Labour would rebuild Irish relationship, says shadow NI secretary

Louise Haigh believes new aggressive approach by Britain is counter-productive

Northern Ireland is seldom the subject of partisan disagreement at Westminster, and the current Labour leadership has sought to avoid talking about Brexit as far as possible.

Yet Labour's shadow Northern Ireland secretary Louise Haigh hauled Brandon Lewis before the House of Commons on Wednesday to face an urgent question about the British government's unilateral postponement of checks on goods crossing the Irish Sea.

The unilateral action, which the European Union judges to be in breach of the Northern Ireland protocol, caused outrage in Brussels and Dublin, and has raised red flags on Capitol Hill.

Britain's new, aggressive approach coincided with the appointment of former Brexit negotiator David Frost as the minister in charge of relations with the EU, and Haigh believes it is counter-productive.


“I think David Frost’s approach is purely combative, and that’s tactical rather than strategic. But it doesn’t serve anybody’s interests. It doesn’t serve Northern Ireland but it doesn’t serve the British government’s interests either to be unnecessarily combative with the EU. And it’s really difficult to say what their long-term strategy is and in whose interests it serves,” she told The Irish Times.
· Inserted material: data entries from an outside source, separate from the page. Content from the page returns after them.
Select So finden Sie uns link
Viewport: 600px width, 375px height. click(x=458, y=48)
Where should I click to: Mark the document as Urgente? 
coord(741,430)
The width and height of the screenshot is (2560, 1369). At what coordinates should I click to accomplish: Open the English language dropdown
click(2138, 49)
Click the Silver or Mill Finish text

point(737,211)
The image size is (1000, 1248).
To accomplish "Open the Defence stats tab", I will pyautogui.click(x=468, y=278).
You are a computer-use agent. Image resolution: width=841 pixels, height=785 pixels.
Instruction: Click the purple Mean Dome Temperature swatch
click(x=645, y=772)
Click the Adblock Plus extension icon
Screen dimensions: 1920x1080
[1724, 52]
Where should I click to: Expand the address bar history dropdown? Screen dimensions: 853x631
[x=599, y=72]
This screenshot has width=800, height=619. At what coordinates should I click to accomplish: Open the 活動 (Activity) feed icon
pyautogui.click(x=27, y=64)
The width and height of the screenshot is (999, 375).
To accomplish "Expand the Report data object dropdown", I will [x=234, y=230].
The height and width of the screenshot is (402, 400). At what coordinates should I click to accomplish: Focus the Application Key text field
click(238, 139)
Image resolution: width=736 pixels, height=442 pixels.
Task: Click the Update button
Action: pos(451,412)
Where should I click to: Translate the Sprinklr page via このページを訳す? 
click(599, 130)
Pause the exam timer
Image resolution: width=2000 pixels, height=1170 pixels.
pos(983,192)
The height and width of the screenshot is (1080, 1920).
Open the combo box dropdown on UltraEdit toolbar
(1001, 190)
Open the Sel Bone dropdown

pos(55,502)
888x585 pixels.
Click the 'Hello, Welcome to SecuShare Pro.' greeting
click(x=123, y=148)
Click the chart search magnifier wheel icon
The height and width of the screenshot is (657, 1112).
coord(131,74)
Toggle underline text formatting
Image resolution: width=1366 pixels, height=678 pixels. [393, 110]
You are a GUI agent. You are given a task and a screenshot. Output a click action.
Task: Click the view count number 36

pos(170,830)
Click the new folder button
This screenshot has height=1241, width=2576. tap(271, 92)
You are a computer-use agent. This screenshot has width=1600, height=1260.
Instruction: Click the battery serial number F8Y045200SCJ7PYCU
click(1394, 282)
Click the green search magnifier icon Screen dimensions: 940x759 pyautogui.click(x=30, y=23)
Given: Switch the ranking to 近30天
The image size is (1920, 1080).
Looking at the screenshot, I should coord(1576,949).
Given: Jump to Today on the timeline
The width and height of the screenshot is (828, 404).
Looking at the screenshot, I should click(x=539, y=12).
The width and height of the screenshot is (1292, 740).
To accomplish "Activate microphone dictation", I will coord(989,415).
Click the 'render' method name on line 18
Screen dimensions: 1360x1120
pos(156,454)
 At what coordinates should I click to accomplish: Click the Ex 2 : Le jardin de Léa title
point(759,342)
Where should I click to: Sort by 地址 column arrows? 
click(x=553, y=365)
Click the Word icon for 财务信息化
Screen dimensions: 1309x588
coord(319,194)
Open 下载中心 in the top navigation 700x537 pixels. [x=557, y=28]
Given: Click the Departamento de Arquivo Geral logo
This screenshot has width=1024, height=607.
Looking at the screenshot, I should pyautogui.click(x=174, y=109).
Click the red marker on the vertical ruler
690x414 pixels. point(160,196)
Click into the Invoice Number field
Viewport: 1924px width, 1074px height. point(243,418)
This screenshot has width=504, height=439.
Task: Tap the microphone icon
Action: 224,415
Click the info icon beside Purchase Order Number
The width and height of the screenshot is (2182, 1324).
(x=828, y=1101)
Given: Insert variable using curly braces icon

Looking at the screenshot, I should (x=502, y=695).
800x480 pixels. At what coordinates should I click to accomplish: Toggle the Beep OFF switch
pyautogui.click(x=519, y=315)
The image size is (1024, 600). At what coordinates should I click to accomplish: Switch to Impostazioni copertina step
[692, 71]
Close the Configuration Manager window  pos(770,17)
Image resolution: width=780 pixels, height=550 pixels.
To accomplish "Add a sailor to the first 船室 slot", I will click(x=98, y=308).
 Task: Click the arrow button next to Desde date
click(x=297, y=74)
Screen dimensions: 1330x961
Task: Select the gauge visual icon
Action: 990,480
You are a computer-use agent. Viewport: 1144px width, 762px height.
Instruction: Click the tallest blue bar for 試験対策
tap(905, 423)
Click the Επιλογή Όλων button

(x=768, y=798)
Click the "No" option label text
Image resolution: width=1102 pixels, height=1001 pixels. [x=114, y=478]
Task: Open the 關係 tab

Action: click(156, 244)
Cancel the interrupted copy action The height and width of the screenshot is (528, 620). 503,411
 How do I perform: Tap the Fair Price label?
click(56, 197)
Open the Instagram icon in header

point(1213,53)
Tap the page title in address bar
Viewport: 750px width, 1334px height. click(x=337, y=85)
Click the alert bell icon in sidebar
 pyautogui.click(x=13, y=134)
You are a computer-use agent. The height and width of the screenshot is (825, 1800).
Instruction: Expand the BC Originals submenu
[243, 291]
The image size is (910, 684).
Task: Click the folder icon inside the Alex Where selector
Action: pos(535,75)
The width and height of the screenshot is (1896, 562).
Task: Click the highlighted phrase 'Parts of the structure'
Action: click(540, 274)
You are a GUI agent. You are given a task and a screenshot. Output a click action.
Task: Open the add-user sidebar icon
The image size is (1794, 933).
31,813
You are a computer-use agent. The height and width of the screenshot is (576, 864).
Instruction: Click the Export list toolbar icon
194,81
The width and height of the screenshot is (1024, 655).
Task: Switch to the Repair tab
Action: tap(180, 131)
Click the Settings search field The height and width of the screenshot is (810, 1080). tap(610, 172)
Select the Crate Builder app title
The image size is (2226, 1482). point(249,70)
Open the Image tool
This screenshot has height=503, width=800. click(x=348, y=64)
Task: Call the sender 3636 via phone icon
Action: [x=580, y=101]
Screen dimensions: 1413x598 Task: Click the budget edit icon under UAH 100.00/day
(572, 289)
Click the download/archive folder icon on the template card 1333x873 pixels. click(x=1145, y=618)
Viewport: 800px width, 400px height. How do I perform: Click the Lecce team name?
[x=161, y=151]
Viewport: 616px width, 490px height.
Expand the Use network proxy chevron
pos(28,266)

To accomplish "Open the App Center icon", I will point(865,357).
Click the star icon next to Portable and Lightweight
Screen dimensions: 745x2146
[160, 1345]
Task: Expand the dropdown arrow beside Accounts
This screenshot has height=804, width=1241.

“My greatest fear is that they are prepared to use Northern Ireland as an arena for indefinite conflict with the EU.”

Irish roots

The 33 year-old Sheffield Heeley MP has been shadow Northern Ireland secretary for almost a year, stepping in to the job when her predecessor Tony Lloyd became ill and taking it over permanently a few weeks later when he decided to step down to focus on his recovery.

She has Irish roots in the person of her grandmother Peggy O'Shea from Mitchelstown, Co Cork, and she recalls her father singing Irish songs when she was growing up.

Labour leader Keir Starmer, who served as a human rights adviser to the PSNI, takes a close interest in Northern Ireland, and shares Ms Haigh's concern that it is suffering collateral damage from Boris Johnson's Brexit deal.

Ms Haigh wants maximum flexibility from the EU in implementing the protocol, pointing to the joint EU-UK commitment to ensuring that it should impact as minimally as possible on the communities in Northern Ireland.

"In order to get that we need to be a trusted partner. And the fact that Minister Simon Coveney described us as a partner that can no longer be trusted is absolutely devastating, because stability in Northern Ireland has always been dependent on a strong, positive relationship between the British and Irish governments," she said.

“That was the basis on which the Good Friday Agreement was secured, and it’s protected its stability in the 20 years since. But that is now being recklessly undermined by this Tory government.

"Boris Johnson negotiated the protocol. He negotiated the institutions and committees that are designed to uphold it and underpin it, so we should be using those to reach joint solutions."


The relationship between Britain and Ireland has been battered by Brexit in recent years, but Ms Haigh says a Labour government would prioritise rebuilding it. She believes that, now that Britain has left the EU, the relationship with its closest neighbour is more important than ever.

"Ireland shares our core values on the UN Security Council and are the co-guarantors of the Good Friday Agreement. And they will be our partners in managing the fallout of the prime minister's Brexit deal on these islands," she said.

“Britain’s interest does not lie in cutting ourselves off from our closest friends and partners by provoking hostility with them. Labour has always believed in a close partnership with the Irish government. It was essential to securing the Good Friday Agreement in the first place, and we know that it’s very crucial now.”